Donald Trump ha decidido que ahora es el momento perfecto para que los republicanos del Congreso hagan dos cosas a la vez: verter una cantidad sin precedentes de dinero en defensa e intentar imponer restricciones de voto que tienen tantas posibilidades de aprobarse como un muñeco de nieve en julio.
En una publicación del miércoles en Truth Social que era tanto una orden como un grito en mayúsculas, el presidente instó a los republicanos a "AVANZAR y APROBAR INMEDIATAMENTE" un proyecto de ley de reconciliación de 350 mil millones de dólares que también incluiría la Ley Save America, una reforma electoral de derecha que ha estado languideciendo en el Congreso durante meses como un Tupperware olvidado en la nevera de la oficina.
"Sin juegos, sin demoras y sin compromisos débiles. ¡Hagan esto lo antes posible!", escribió Trump, aparentemente sin saber que el Senado opera bajo un sistema de reglas, no de mayúsculas presidenciales.
El problema, como suele ocurrir cuando Trump exige algo, es que no todos los republicanos están a bordo. El presidente quiere usar la reconciliación presupuestaria, un atajo legislativo útil que permite a la mayoría evitar el filibusterismo, para imponer sus prioridades. Pero algunos senadores, incluidos el exlíder de la mayoría Mitch McConnell y la presidenta del Comité de Asignaciones Susan Collins, han levantado cejas.
"Creo que es seguro concluir que no habrá otro proyecto de ley de reconciliación", dijo McConnell en una audiencia esta semana, en lo que solo puede describirse como una forma diplomática de decirle al presidente que frene.
Collins estuvo de acuerdo, señalando que confiar en un proyecto de ley de reconciliación para el financiamiento de defensa es "tomar un riesgo terrible y crear inestabilidad". Ella prefiere, presumiblemente, el enfoque aburrido pero funcional de las asignaciones regulares.
La solicitud de gasto de defensa de 1.5 billones de dólares para el año fiscal 2027 incluye algunos toques característicos de Trump: el sistema de defensa antimisiles "Golden Dome", una "flota dorada" de acorazados clase Trump y el caza de próxima generación F-47, el número 47 siendo una coincidencia que definitivamente no fue intencional.
En cuanto a la Ley Save America, sus perspectivas son sombrías. El proyecto impondría nuevos requisitos de identificación de votantes, ordenaría a los estados entregar los padrones electorales al Departamento de Seguridad Nacional y haría que los funcionarios electorales sean personalmente responsables si alguien se cuela en el registro.
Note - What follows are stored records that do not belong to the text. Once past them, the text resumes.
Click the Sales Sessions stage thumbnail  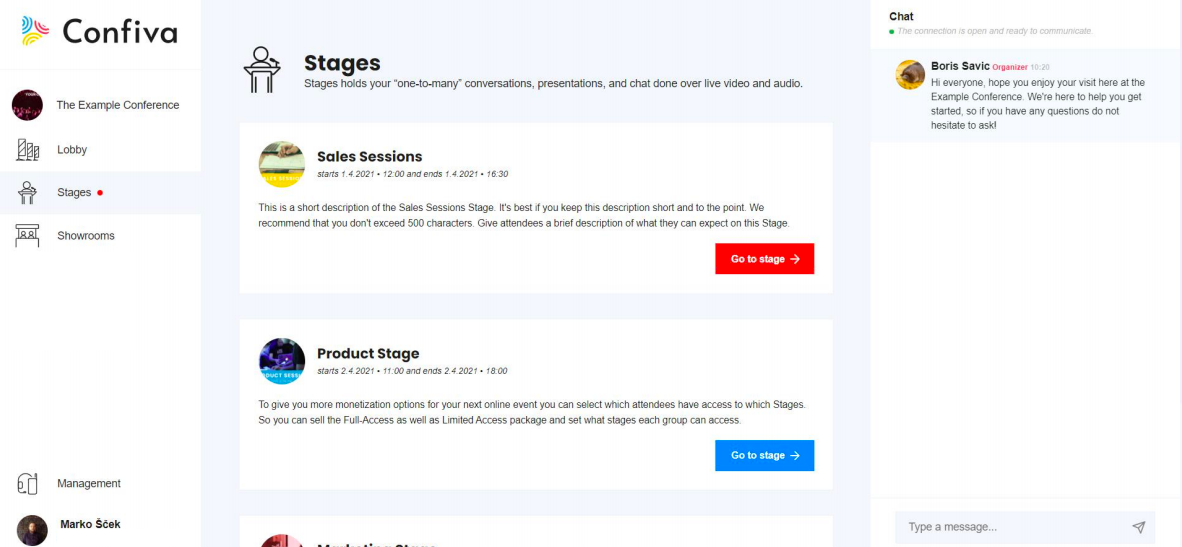point(282,164)
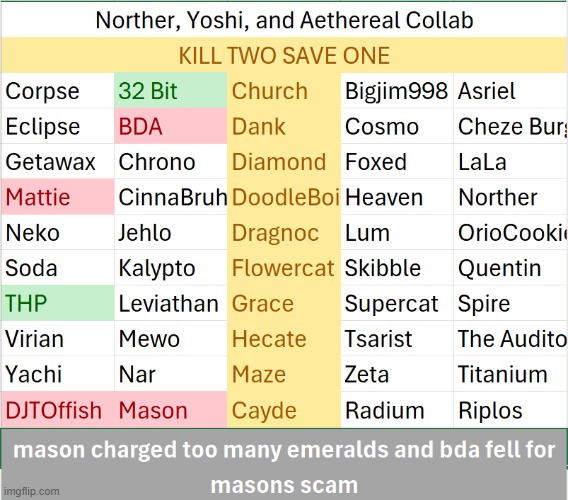Viewport: 568px width, 500px height.
Task: Click the Cayde cell
Action: pos(284,410)
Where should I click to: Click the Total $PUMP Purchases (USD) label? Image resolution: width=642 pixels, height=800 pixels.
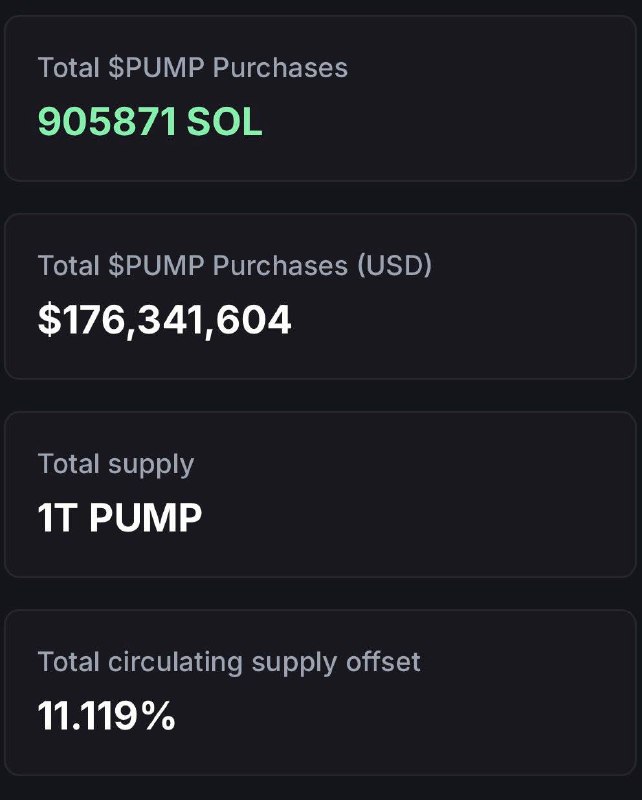coord(235,266)
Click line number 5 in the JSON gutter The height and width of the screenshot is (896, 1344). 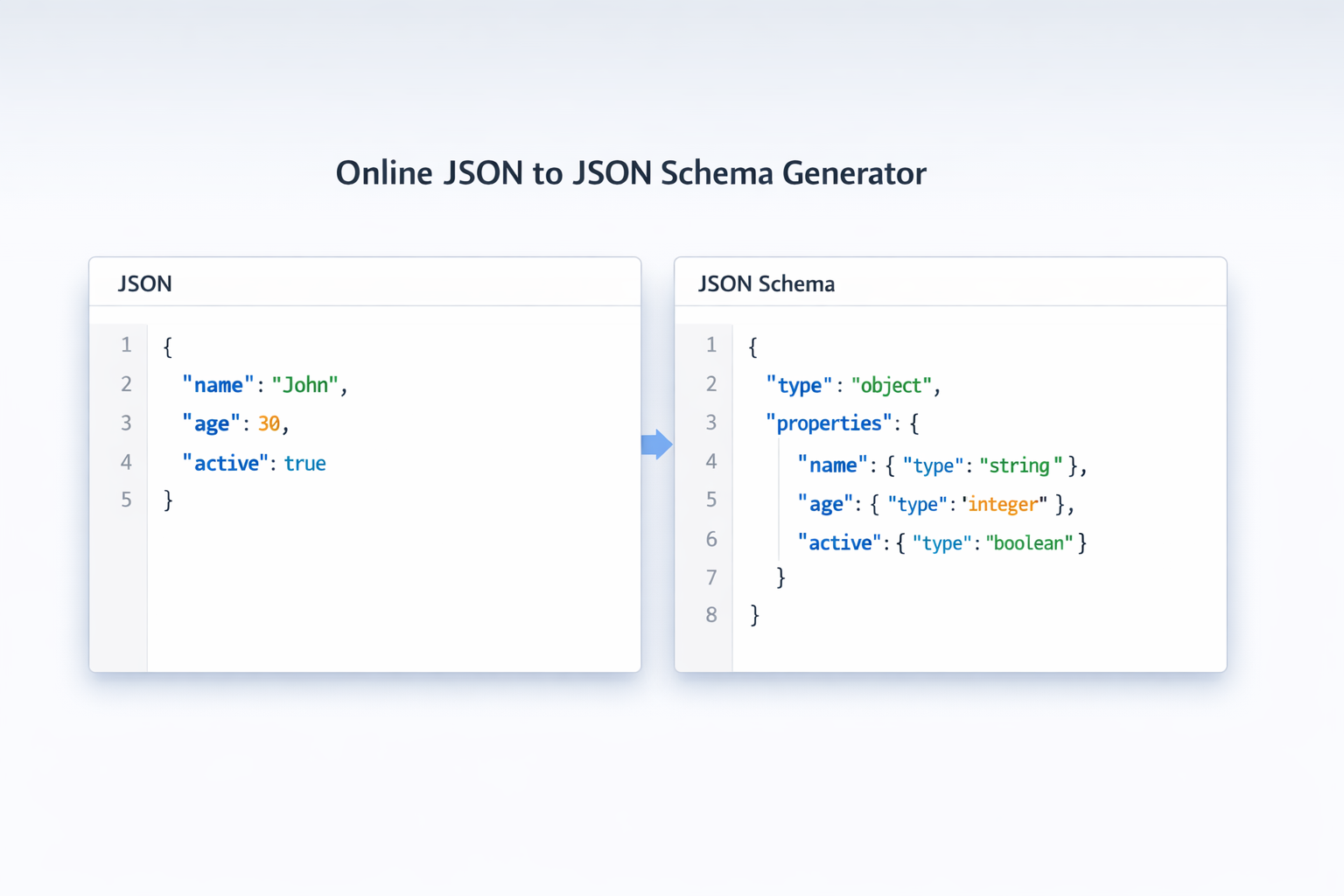pyautogui.click(x=126, y=500)
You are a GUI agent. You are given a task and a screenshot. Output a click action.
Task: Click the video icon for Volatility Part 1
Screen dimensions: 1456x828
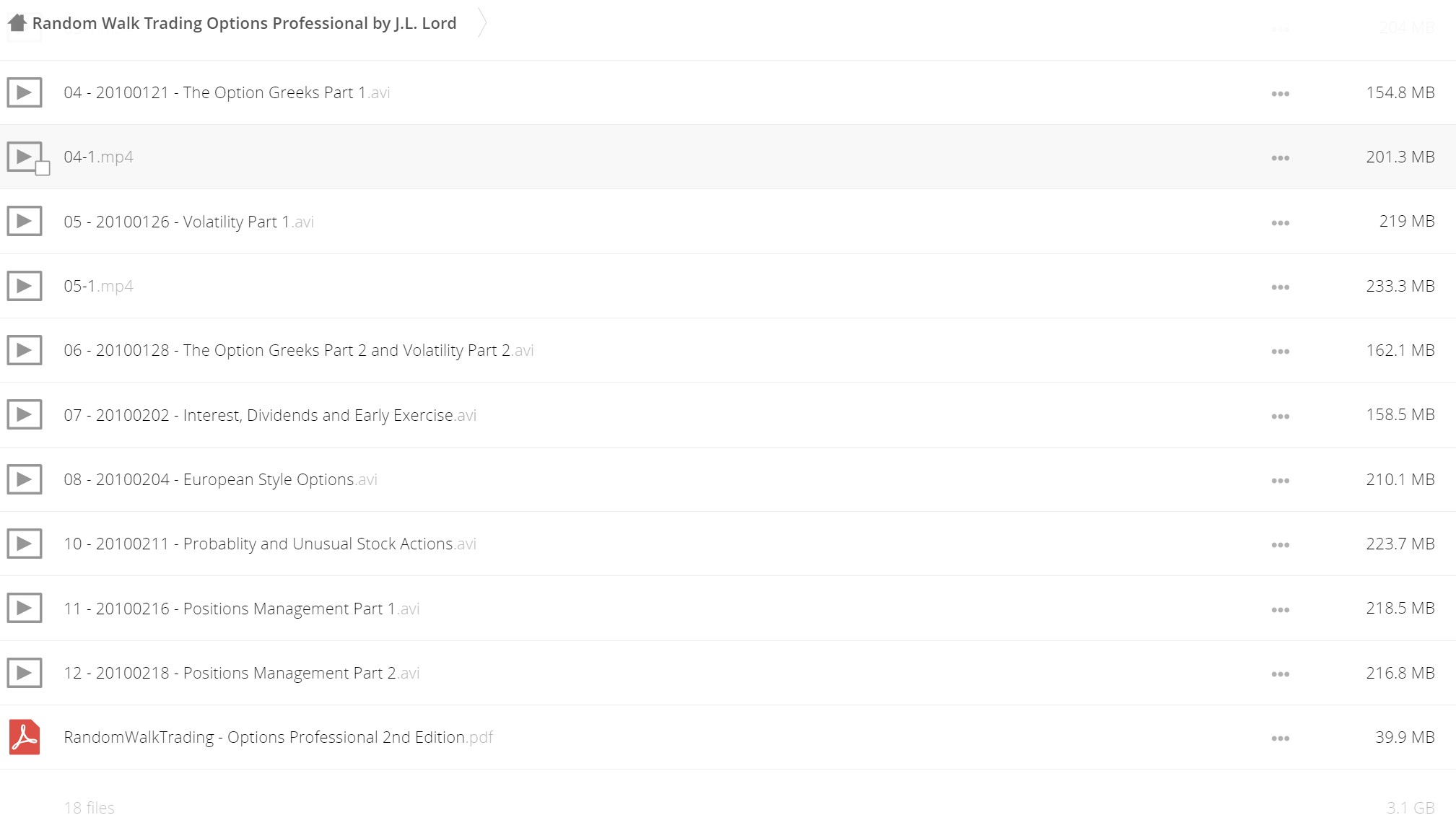(x=25, y=221)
El Senado votó para debatirlo en marzo, y luego lo olvidó rápidamente cuando quedó claro que no había votos.
Incluso si se incluye en el proyecto de ley de reconciliación, los cambios de política probablemente violan las reglas del procedimiento, que está destinado a medidas de gasto e ingresos, no a reformas de la ley electoral. Pero bueno, ¿quién está contando?